Exercises to complete >>
- 1) Quote, word for word, the stretch of the forum thread about a long-lost sister from "Glad you’ve decided" through "times a year).".
- 2) Using the forum thread about a long-lost sister, decide whether each statement agrees with it. Answer yes or no and quote the deciding words. (a) One writer did not meet the sister until after their father's death. (b) One writer learned of a sister while in their 20s. (c) One writer has met a long-lost grandfather twice.
── Selected text ──
My Long Lost Sister

Buk buk buk. :smiley:

Glad you’ve decided to do it - bet everything works out fine. I recently established contact with a long-lost sister. It was a little awkward for the first few minutes, but worth it.

Best of luck, chowder.

Best wishes. Brainiac4 has a “long lost” sister. Best advice, open mind, realistic expectations, take it for what it is. You may get a connection, you may not and never bother to see her again.

(I have a long lost grandfather…I’ve met him twice, but my father (he is my Dad’s bio Dad - his parents divorced when he was very young) talks to him a few times a year).

I found out about a sister when I was in my 30s. We didn’t meet until after our father died, and although I was very apprehensive about meeting her (her mom, whom I had met more than I’d wished to, isn’t a model of stability), it turned out very well. Or so I thought - she hasn’t been in contact with me for the past three or four years, and she no longer lives at the last address I have for her. I’m hoping she gets back in touch one day, but it’s up to her.
───
── Records shown ──
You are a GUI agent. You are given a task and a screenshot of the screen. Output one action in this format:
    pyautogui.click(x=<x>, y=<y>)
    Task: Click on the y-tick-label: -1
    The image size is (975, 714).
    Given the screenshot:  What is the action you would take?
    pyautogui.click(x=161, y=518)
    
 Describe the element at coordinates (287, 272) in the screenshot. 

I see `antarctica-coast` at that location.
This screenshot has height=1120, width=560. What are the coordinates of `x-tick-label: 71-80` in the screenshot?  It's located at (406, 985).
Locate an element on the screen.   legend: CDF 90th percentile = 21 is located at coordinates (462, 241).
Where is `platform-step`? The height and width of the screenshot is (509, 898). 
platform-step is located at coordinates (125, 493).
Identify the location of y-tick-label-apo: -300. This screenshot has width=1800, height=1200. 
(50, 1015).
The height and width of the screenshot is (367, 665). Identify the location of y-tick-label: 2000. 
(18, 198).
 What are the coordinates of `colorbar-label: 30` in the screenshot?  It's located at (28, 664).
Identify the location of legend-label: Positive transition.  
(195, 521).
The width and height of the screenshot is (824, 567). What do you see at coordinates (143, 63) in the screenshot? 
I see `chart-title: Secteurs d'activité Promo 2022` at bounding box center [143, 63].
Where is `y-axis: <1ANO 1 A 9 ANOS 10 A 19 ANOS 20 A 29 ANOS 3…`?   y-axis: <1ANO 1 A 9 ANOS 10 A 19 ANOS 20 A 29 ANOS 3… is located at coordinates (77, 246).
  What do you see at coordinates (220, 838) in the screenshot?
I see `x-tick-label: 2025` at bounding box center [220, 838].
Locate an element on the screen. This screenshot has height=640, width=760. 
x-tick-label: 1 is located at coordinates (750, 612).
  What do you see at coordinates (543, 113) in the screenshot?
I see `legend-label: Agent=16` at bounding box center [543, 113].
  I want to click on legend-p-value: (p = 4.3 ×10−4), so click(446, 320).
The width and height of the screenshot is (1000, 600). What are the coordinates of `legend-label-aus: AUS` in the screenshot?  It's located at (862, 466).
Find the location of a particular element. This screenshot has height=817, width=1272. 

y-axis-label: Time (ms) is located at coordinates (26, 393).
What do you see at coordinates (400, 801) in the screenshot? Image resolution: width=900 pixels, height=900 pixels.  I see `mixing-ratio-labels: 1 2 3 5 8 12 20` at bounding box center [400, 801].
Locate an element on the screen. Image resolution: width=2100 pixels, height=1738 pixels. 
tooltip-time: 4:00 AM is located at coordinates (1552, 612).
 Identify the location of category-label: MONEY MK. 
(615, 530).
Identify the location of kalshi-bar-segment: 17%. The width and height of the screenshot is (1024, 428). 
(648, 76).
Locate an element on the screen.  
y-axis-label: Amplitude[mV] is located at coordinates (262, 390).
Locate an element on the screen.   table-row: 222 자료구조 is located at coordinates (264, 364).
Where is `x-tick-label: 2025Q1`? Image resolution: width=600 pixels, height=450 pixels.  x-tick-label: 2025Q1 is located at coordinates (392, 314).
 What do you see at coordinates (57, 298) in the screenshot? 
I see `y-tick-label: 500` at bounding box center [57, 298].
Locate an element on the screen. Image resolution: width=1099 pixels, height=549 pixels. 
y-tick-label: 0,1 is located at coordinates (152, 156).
───
Answers per task >>
- 1)
Glad you’ve decided to do it - bet everything works out fine. I recently established contact with a long-lost sister. It was a little awkward for the first few minutes, but worth it.

Best of luck, chowder.

Best wishes. Brainiac4 has a “long lost” sister. Best advice, open mind, realistic expectations, take it for what it is. You may get a connection, you may not and never bother to see her again.

(I have a long lost grandfather…I’ve met him twice, but my father (he is my Dad’s bio Dad - his parents divorced when he was very young) talks to him a few times a year).

- 2)
(a) Yes: "We didn’t meet until after our father died"
(b) No: "I found out about a sister when I was in my 30s."
(c) Yes: "I’ve met him twice"